Due Spicci chiude su Netflix dal 27 maggio la trilogia animata che Zerocalcare aveva aperto con Strappare lungo i bordi, e il finale lega tre storie che sembravano separate: i debiti di Cinghiale, la fuga di Smeralda e un omicidio che cambia tutto.
Come finisce Due Spicci: la spiegazione del finale

Il finale di Due Spicci ruota attorno alla scoperta che il compagno violento di Smeralda e lo strozzino che minaccia Cinghiale sono la stessa persona: Paturnia, sicario del clan dei Tartallegra. La svolta arriva quando Lorenzo Montini, ragazzo emarginato e maltrattato, lo uccide a coltellate dopo l’ennesima violenza. Da lì il gruppo prova a ricomporre i pezzi delle proprie vite.
A pesare sul protagonista è il senso di colpa: Paturnia aveva infierito perche aveva scoperto del riavvicinamento tra Zero e Smeralda. La morte del sicario libera lei da una relazione durata anni, ma lascia un ragazzo innocente in carcere al posto del vero responsabile della spirale di violenza.
Il destino di Cinghiale, Smeralda e Secco
Nell’episodio conclusivo Cinghiale e la sua famiglia si trasferiscono in Spagna, dove vivono da mesi una vita tranquilla ma sotto la minaccia costante che gli aguzzini li ritrovino. La moglie era riuscita a guadagnare tempo sul debito, rimasto comunque alto. Smeralda, finalmente indipendente, promette a Zero che si rivedranno, lasciando aperta la possibilità di un futuro insieme.
Resta il nodo dell’amicizia con Secco, diventato padre e ormai distante dal protagonista. La riconciliazione passa da un messaggio minimo ma carico di significato sul gelato da prendere insieme, un gesto che chiude il cerchio emotivo della serie. Chi ama questo tipo di epiloghi a doppio strato trova lo stesso meccanismo in finale di Come uccidono le brave ragazze 2.
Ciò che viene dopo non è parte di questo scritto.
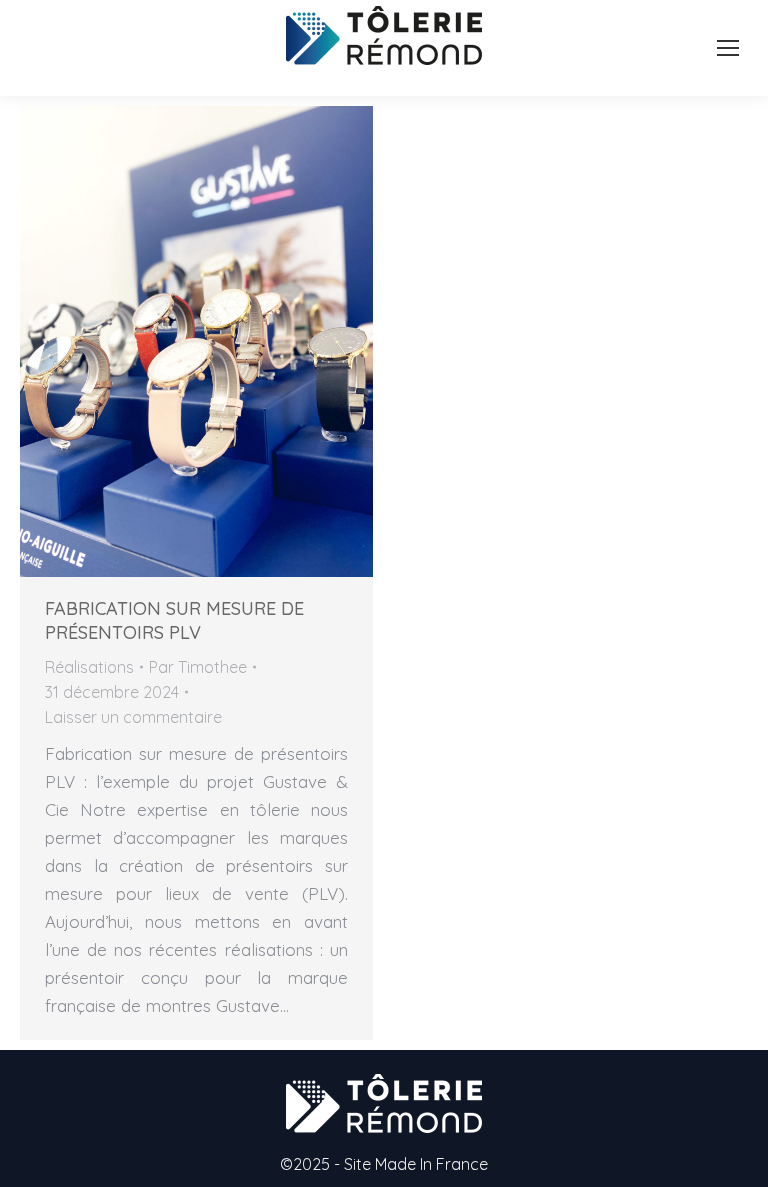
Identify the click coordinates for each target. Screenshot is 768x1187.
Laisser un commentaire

Cosa cambia nella trilogia di Zerocalcare
Con Due Spicci Michele Rech completa un percorso iniziato nel 2021 con Strappare lungo i bordi e proseguito nel 2023 con Questo mondo non mi rendera cattivo. Il filo conduttore resta la periferia romana, ma cambia il baricentro tematico: meno introspezione individuale, piu pressione esterna fatta di debiti, violenza domestica e legami che si logorano.
La domanda che il finale lascia aperta riguarda proprio quel riavvicinamento mancato tra Zero e Smeralda. Netflix ha costruito un epilogo che chiude la trilogia ma non sigilla le relazioni: una scelta che alimenta il dibattito tra chi cerca una conclusione netta e chi preferisce il non detto. Tra le produzioni italiane in arrivo sulla piattaforma resta da capire se il modello animato di Rech apra la strada ad altri progetti d’autore, come accade per le serie raccontate in Can Yaman Bro di Lux Vide. Riusciranno Zero e Smeralda a rivedersi davvero?